I also couldn’t help but think specifically of my nephew in Grade 12 — in his “senior” year, as the Americans label the last year of high school — or my niece in her third year of college, or a grandnephew just starting school this year, and wonder about their physical well-being, their safety, in American classrooms.

And my cold shivers are exacerbated when I hear the American politicians react to the latest slaughter of their constituents with phony promises to do whatever it takes to ensure there will be no repeat of whatever shootings of students or music festival fans or bar patrons that has just taken place.

More strident background checks on those trying to buy a gun, increasing the age for gun ownership, making sure the mentally ill don’t have access to guns, and so forth, American leaders stumbling along in reaction to one shooting after another, Republicans and Democrats alike, one administration after another, etc., intimidated by the powerful National Rifle Association, a bunch of loony-tuned rednecks exploiting a constitutional amendment put in place when Americans were carrying muskets. Somehow, that ancient right has been turned inside out to argue that every American should be permitted, if he or she so wishes, to own a weapon that can tear a human body to shreds (one of the youngsters killed in Florida was hit nine times).

And it certainly doesn’t help matters, to say the least, when the country’s leader, Donald Trump, is a wacko reactionary with the moral compass of a feral cat (that’s probably an insult to feral cats everywhere), the attention span of a nipper, and the reactive traits of a 10 year old (again, an insult on my part to 10 year olds), and declares, as his primary solution, that selected teachers in schools throughout the U.S. be trained to carry guns, a suggestion that must have left level-headed educators wondering whether to laugh or cry, in derision or anger or outrage. (Teachers here in Newfoundland, as well, must have thanked their lucky stars that they’re not living in a country where its president actually believes it makes sense to turn a classroom into a “Dirty Harry” environment, that there’s nothing inane about the idea of a Grade 6 teacher replacing her math book with a pistol and facing down a psychopath armed with an AR-15 automatic rifle: “Make my day, punk!”).

It must also be disheartening, at least to those who have not swallowed the Trump Kool-Aid, to hear the American president exploit the latest slaughter by suggesting the FBI screwed up (as it obviously did) because it was spending too much time on the Russian collusion investigation.

Or perhaps the Americans, and the world, are actually becoming desensitized to a man who issues daily, almost hourly, moronic statements from the White House, a racist slur here, a misogynistic crack there, or plays a game of nuclear chicken with a world leader as shallow and childlike as he is. And on and on it goes.

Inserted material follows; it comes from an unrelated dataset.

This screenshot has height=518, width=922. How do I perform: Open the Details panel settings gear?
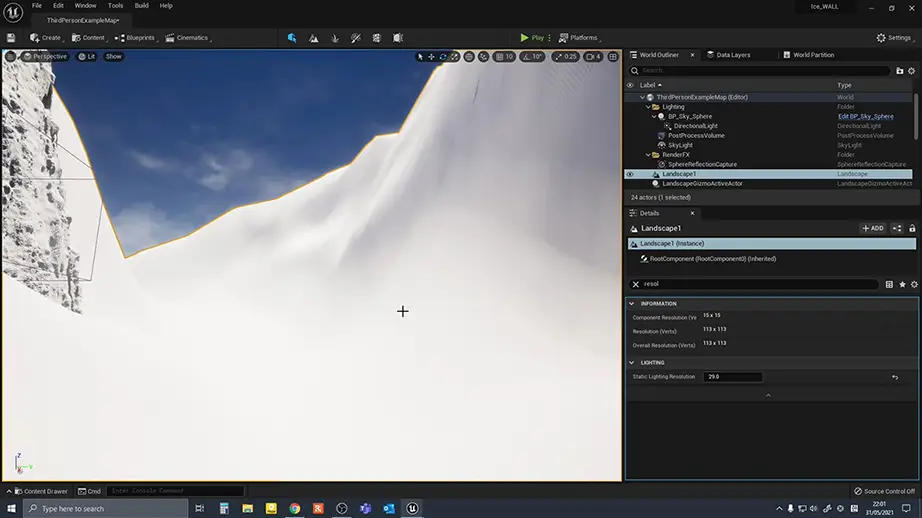(x=914, y=284)
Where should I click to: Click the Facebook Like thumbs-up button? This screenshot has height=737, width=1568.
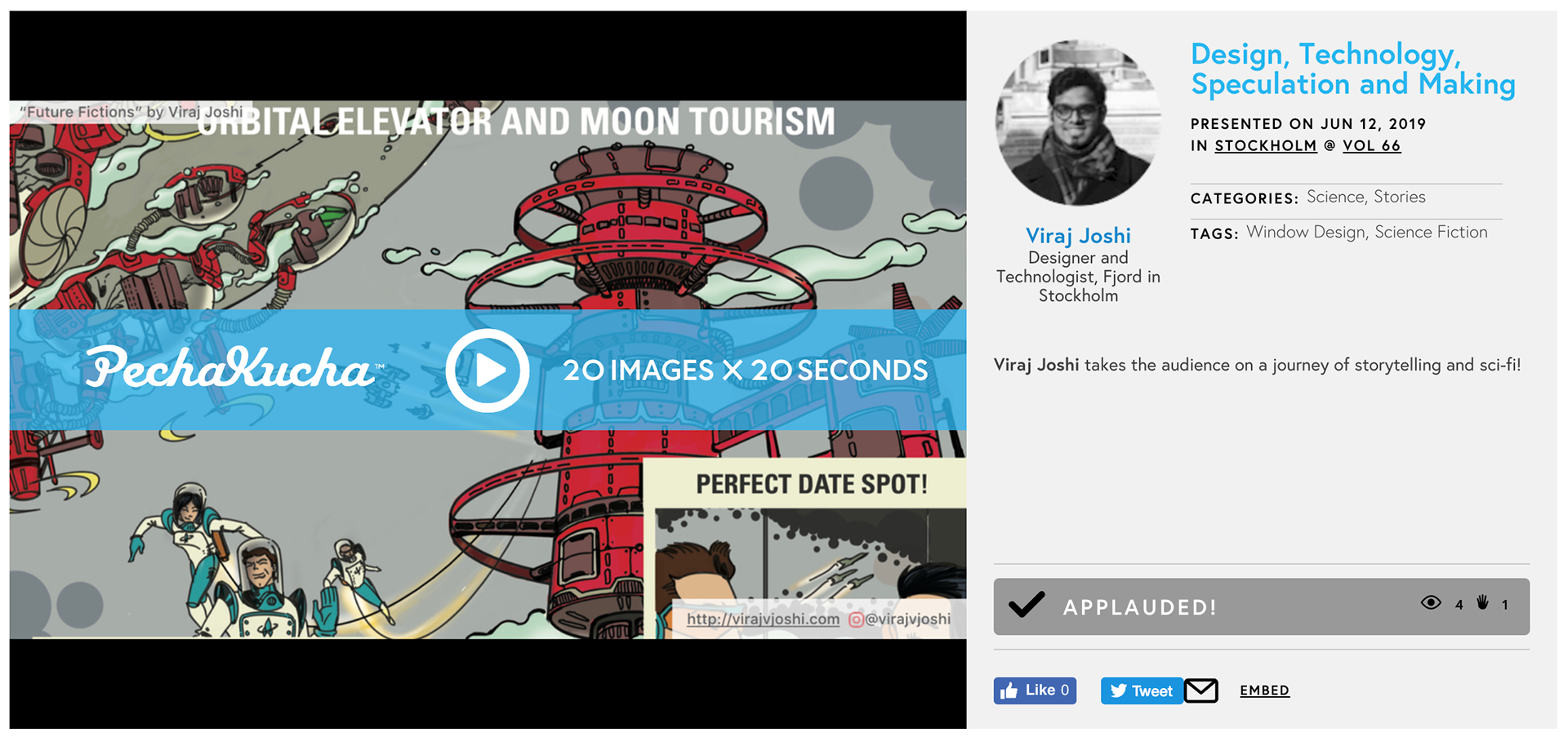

Perhaps we can be optimistic that Trump will be toppled by the Mueller investigation, that he is tossed out of office covered in disgrace with a legacy as the worst president in the history of the United States.

As for the aftermath of this latest mass shooting, maybe there’s a chance the movement by the high school students throughout the States to demand changes in their country’s gun laws will gain some traction, that politicians will actually hear their cries of protest.

I somehow doubt it.

In the meantime, I can only hope my relatives and friends in the States remain safe.